この世界が輝きわたる詩のプリズムを探しつづける。

ふたつの感想と『さらされるものとさらすものと』

このブログでも紹介したように、さる4月2日、私は近鉄八木駅前で行われた「高校授業料無償化の対象から朝鮮高級学校を除外することに反対する市民の集い」で発言させてもらいました。その時集会に参加してくれた60代の在日朝鮮人の女性の方から、次のような感想がありました。

「差別に慣れてはいけないと、日本の人たちの姿を見て思った。
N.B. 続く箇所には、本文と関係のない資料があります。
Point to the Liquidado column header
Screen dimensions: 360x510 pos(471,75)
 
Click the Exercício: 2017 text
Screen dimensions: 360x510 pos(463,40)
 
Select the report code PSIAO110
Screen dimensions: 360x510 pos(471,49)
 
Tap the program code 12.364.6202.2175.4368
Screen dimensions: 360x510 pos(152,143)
眠っていたものが呼び覚まされた感じだ」。

この感想を読んで、私は胸が痛みました。
ただ、励まされた、勇気づけられたというのではないからです。

この方は、差別されながらも、日本社会のせいにするのではなく、怒れる自分を、自分自身の中に深く押し込めながら、過酷な宿命と折り合いをつけてきたのでしょう。
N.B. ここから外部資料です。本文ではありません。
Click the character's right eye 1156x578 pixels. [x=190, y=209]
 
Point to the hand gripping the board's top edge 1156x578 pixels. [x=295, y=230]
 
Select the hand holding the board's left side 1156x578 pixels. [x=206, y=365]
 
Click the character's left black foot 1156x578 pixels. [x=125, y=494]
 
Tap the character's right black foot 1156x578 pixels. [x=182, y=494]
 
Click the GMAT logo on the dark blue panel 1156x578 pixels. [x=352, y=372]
「差別に慣れてはいけない」。「眠っていたものが呼び覚まされた」。

差別されている人が、諦めようとしていた自分自身を叱咤するこの言葉は、私につらく響きました。

また、別の在日の方からは、3月7日に出した詩人たち有志の緊急アピールに対して感想をもらいました。とりあえずの除外が決まった3月下旬にいただいた手紙の一部です。

「この度詩人達有志の緊急アピール文を発表し、又今後の方向性を話し合う貴重な場を設けてくださった事を知り、私達は非常に大きな勇気と力を得ることができました。今回衆議院審議の残念な結果に接し、日本政府に対する憤りを覚える反面、私達の力の無さを切実に感じました。」

「私達の力の無さを切実に感じました」と、なぜこの人が言わなくてはならないのでしょうか。まるで自分を責めるかのように。力の無さなんて、あたりまえです。日本社会が力を与えないのですから。
 
 今金時鐘さんの『さらされるものとさらすものを』を読み返しています。1975年の本ですが、集会の感想をいただいた方々の心情は、この時点での(そして今もなおそうであるはずの)時鐘さんの心情と、決して遠くはないはずです。

「つまり、在日朝鮮人の集団の中にも、朝鮮を創造するという意欲が相対的に減衰している。もしくは、いかにすれば朝鮮人でありうるか、ありうる朝鮮人とは自己にとってなんであるか、そういう問いかけがなくなっている。だから、総体的な古ぼけた朝鮮、感性的な朝鮮もしくは心情的な朝鮮でしかない。こういう中で、私たちは日本人にだけ正当論をふりかざしていく。──こういうことを、朝鮮人のもつ正当さ故に、見逃しているとしたら、それこそ没倫理というほかありません。「在日」を生きる自己が、すでに一つの「朝鮮」であることを自覚し、少なくとも「在日」世代の負い目を日本での生活のせいにしない意志力こそ、必要です。」(「朝鮮人の人間としての復元」)

 私もまた一日本人であるならば、かりにも日本人である自分について、朝鮮人との関係性において、かれらの言葉を鏡として内省してみなくてはならないと思います。それが言葉をも魂をも、より深く人間的なものに近づけるはずですから。